Но даже окончательно прийдя к мысли о необходимости самоограничения и самоотречения - «и  чем больше отказ, тем полнее счастье», - он не стал ни отшельником, ни монахом. Он не связал себя ни узами, ни обетами - слишком дорожил экзистенциальностью, чтобы, даже полностью отдавшись Богу, утратить свою свободу.

«Смирив себя, он отдавался вдохновенью...»

Он не был аскетом по призванию. Даже после «первого обращения» это всё ещё светский человек, великолепно чувствующий себя в салонах, не чурающийся прекрасного пола и нормальных человеческих страстей. Как бы ни был широк наш ум, говорится в приписываемом Паскалю Рассуждении о любовной страсти, мы способны лишь на одну большую страсть. Имеются сведения, что в Бьен-Асси будущий флагеллан увлекался местной Сафо и что у него был роман с сестрой герцога де Роанне Шарлоттой. Мы не знаем, бежал ли он, как Киркегор, Сковорода или Кафка, или на то были другие причины, но невероятного не произошло, ибо трудно представить большую нелепость, чем женитьба паскалевского человека на эврименке.

_ _ _ _ _ _ _

**Задания к упражнению**.
#1 Ответьте на вопросы по отрывку выше.
(a) Кем он не стал, даже придя к мысли о необходимости самоотречения?
(b) С кем, по имеющимся сведениям, у него был роман?
(c) На сколько больших страстей мы способны, согласно Рассуждению о любовной страсти?
#2 Перепишите дословно часть отрывка между словами «Он не был аскетом» и «человека на эврименке.», включая их.
Эти строки для работы не понадобятся.

(Собранные данные)

_ _ _ _ _ _ _

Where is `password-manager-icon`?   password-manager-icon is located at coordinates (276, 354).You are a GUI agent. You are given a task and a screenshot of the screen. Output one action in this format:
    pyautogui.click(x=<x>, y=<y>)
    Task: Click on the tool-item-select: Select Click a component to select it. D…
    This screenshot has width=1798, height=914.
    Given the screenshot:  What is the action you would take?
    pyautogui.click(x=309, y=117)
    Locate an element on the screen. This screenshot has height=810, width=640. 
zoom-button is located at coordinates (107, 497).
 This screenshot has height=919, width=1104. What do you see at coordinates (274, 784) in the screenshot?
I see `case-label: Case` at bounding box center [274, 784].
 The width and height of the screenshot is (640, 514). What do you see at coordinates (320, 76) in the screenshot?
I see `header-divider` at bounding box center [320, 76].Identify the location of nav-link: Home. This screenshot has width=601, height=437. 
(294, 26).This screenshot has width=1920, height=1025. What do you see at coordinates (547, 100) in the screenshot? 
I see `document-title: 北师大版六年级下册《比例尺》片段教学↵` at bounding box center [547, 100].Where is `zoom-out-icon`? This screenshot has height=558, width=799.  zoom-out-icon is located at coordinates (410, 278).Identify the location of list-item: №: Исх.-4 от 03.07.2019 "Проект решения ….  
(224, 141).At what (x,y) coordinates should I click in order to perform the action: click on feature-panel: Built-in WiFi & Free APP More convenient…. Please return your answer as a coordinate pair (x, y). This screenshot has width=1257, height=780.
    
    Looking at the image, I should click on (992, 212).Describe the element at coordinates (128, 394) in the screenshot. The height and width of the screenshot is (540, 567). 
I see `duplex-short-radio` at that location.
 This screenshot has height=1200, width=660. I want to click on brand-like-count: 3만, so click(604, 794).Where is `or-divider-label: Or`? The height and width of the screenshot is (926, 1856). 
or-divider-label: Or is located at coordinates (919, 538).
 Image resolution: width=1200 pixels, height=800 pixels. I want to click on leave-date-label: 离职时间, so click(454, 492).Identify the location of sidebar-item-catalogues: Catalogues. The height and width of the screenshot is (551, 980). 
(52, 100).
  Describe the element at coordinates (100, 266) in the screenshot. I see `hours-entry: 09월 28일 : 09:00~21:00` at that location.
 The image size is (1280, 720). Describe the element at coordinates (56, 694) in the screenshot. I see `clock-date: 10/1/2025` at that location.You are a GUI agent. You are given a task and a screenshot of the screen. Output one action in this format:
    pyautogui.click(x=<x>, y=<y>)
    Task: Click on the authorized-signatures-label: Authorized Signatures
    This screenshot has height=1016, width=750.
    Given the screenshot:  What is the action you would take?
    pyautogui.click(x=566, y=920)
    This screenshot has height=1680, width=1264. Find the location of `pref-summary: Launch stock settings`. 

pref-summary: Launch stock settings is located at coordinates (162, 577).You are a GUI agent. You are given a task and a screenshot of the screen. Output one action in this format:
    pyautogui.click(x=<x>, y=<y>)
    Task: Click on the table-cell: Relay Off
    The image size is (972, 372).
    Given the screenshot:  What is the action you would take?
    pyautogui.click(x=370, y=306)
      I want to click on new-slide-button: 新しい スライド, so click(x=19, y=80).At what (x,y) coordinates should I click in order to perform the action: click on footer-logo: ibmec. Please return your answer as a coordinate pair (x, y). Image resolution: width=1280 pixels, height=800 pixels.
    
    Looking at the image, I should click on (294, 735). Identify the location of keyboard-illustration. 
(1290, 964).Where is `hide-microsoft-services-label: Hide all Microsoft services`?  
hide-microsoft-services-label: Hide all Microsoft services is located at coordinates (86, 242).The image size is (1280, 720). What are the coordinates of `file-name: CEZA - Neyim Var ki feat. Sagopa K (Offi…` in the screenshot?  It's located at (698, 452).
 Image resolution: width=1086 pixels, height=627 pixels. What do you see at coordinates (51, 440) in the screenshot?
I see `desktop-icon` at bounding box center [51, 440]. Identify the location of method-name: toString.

_ _ _ _ _ _ _

**Ответы к заданиям**.
#1
(a) Ни отшельником, ни монахом.
(b) С сестрой герцога де Роанне Шарлоттой.
(c) Лишь на одну.

#2
Он не был аскетом по призванию. Даже после «первого обращения» это всё ещё светский человек, великолепно чувствующий себя в салонах, не чурающийся прекрасного пола и нормальных человеческих страстей. Как бы ни был широк наш ум, говорится в приписываемом Паскалю Рассуждении о любовной страсти, мы способны лишь на одну большую страсть. Имеются сведения, что в Бьен-Асси будущий флагеллан увлекался местной Сафо и что у него был роман с сестрой герцога де Роанне Шарлоттой. Мы не знаем, бежал ли он, как Киркегор, Сковорода или Кафка, или на то были другие причины, но невероятного не произошло, ибо трудно представить большую нелепость, чем женитьба паскалевского человека на эврименке.